Intel 5th Gen Core Series Performance Preview With 2015 Dell XPS 13
MojoKid writes: Intel's strategically timed CES 2015 launch of their new 5th Gen Core Series processors for notebooks was met with a reasonably warm reception, though it's always difficult to rise above the noise of CES chatter. Performance claims for Intel's new chip promise major gains in graphics and more modest increases in standard compute applications. However, the biggest bet Intel placed on the new Broadwell-U architecture is performance-per-watt throughput and battery life in premium notebook products that are now in production with major OEM partners. A few manufacturers were early out of the gate with new Core i5 5XXX series-based machines, however, none of the major players caught the same kind of buzz that Dell received, with the introduction of their new XPS 13 Ultrabook with its near bezel-less 13-inch WQHD (3200X1800) display. As expected, the Core i5-5200U in this machine offered performance gains of anywhere from 10 to 20 percent, in round numbers, depending on the benchmark. In gaming and graphics testing is where the new 5200U chip took the largest lead over the previous gen Core i5-4200U CPU, which is one of the most common processors found in typical ultrabook style 13-inch machines.

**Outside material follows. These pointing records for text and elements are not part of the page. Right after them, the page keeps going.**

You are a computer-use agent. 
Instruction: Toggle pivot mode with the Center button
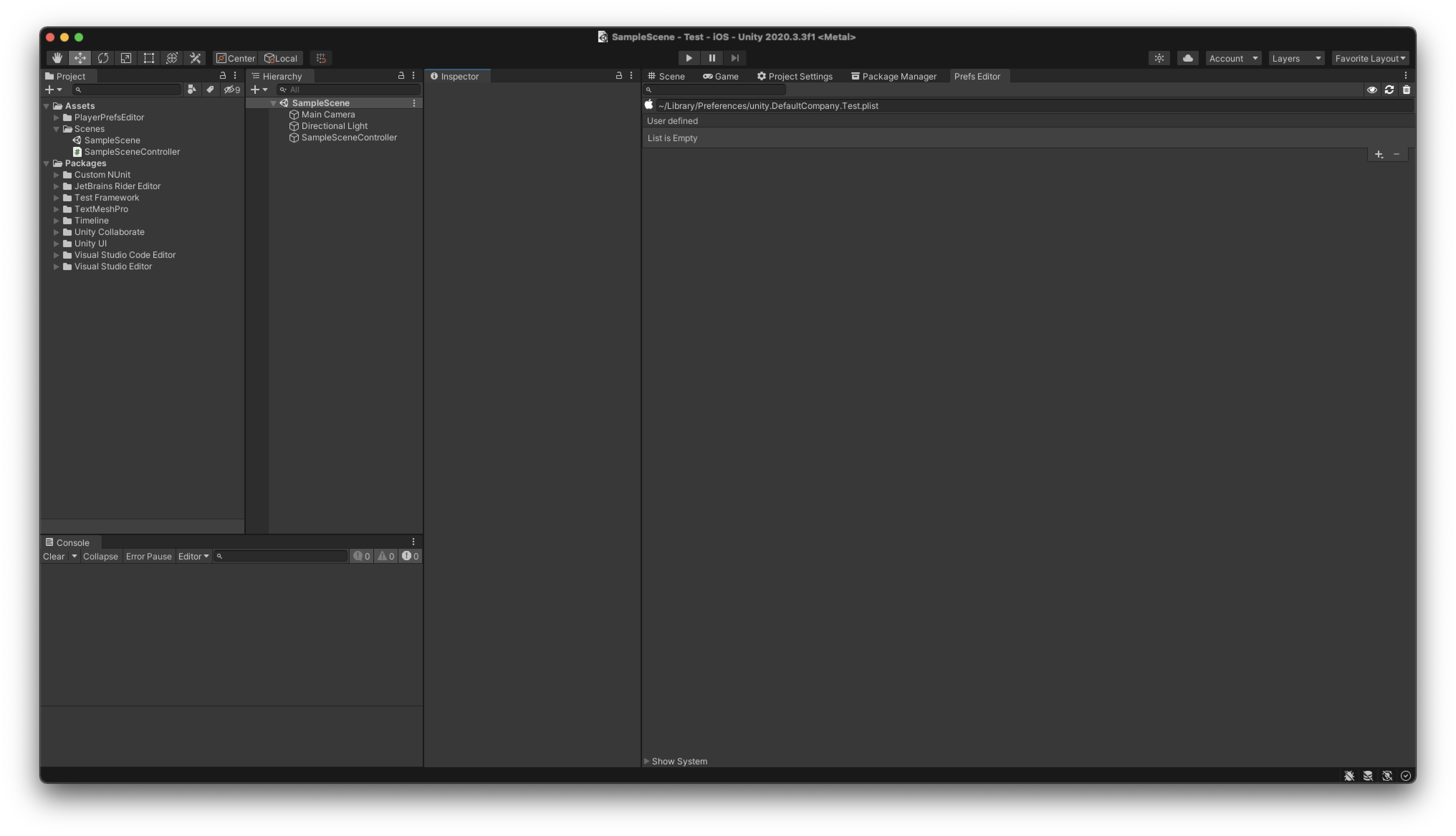click(x=235, y=57)
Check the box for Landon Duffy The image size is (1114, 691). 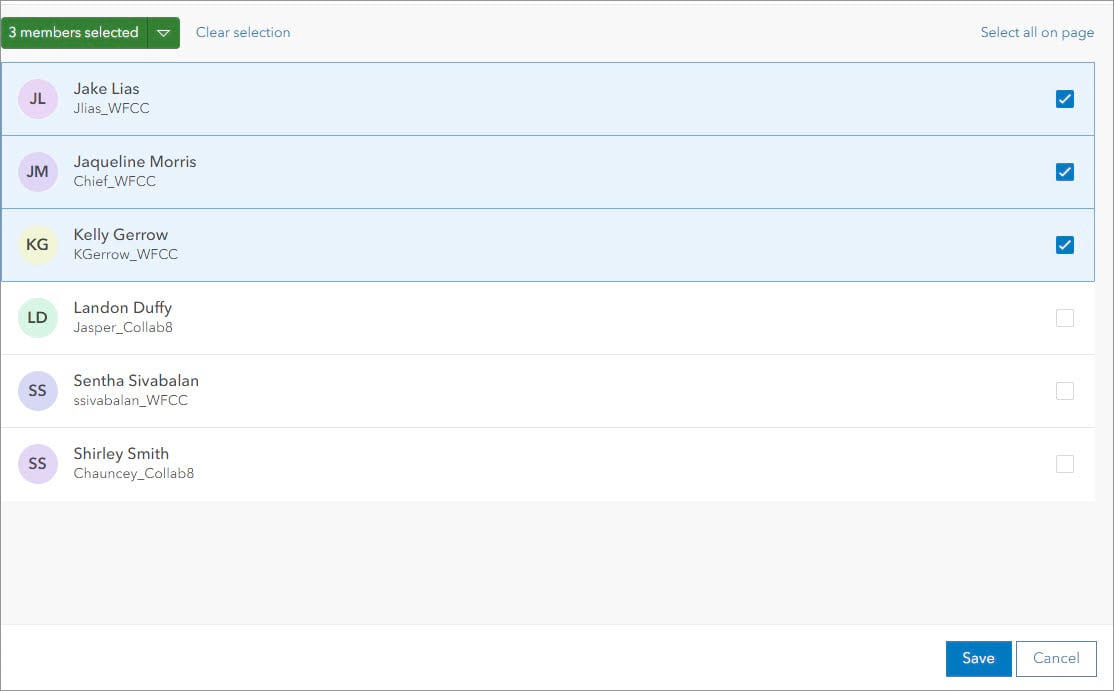point(1065,318)
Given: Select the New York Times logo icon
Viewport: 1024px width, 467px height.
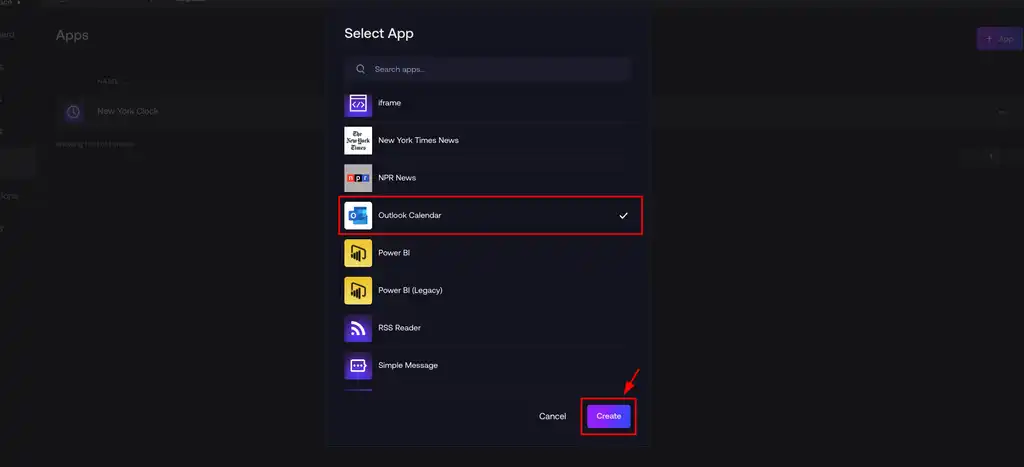Looking at the screenshot, I should [x=358, y=141].
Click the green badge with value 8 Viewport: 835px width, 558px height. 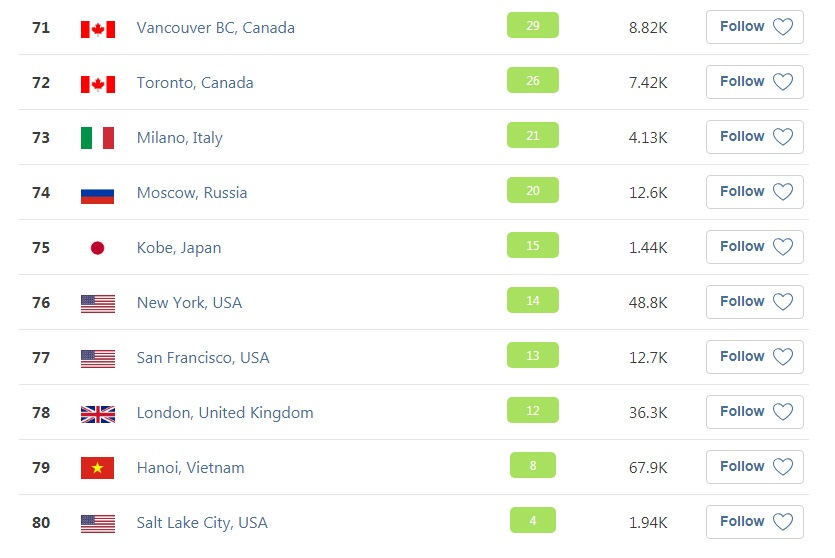533,465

So the laptop is full of ridiculously advanced tech, even in the graphics department but the keyboard looks cheap and really to me the more travel there is, the better. Won't somebody make a laptop with thick keys?, or at least some "high end keyboard" option. Seems like there's $5 worth of keyboard there, on a one-piece computer that's closer to $1000. What if there were $50 worth of keyboard, I wonder.
Providing a right ctrl key is nice I guess, but I wonder when we'll see a genius including a right Fn key so we can do single-handed page up, page down, end and home.
The 4790t does not have 8 cores. It's 4 cores with hyper-threading.
Still massively impressive at just 45W.
---- Sig. gone.
Huh? The U-series i7 is a dual-core part, it has the same number of threads as the i5. That's always been the case, prior generations never had a quad-core U-series i7 either.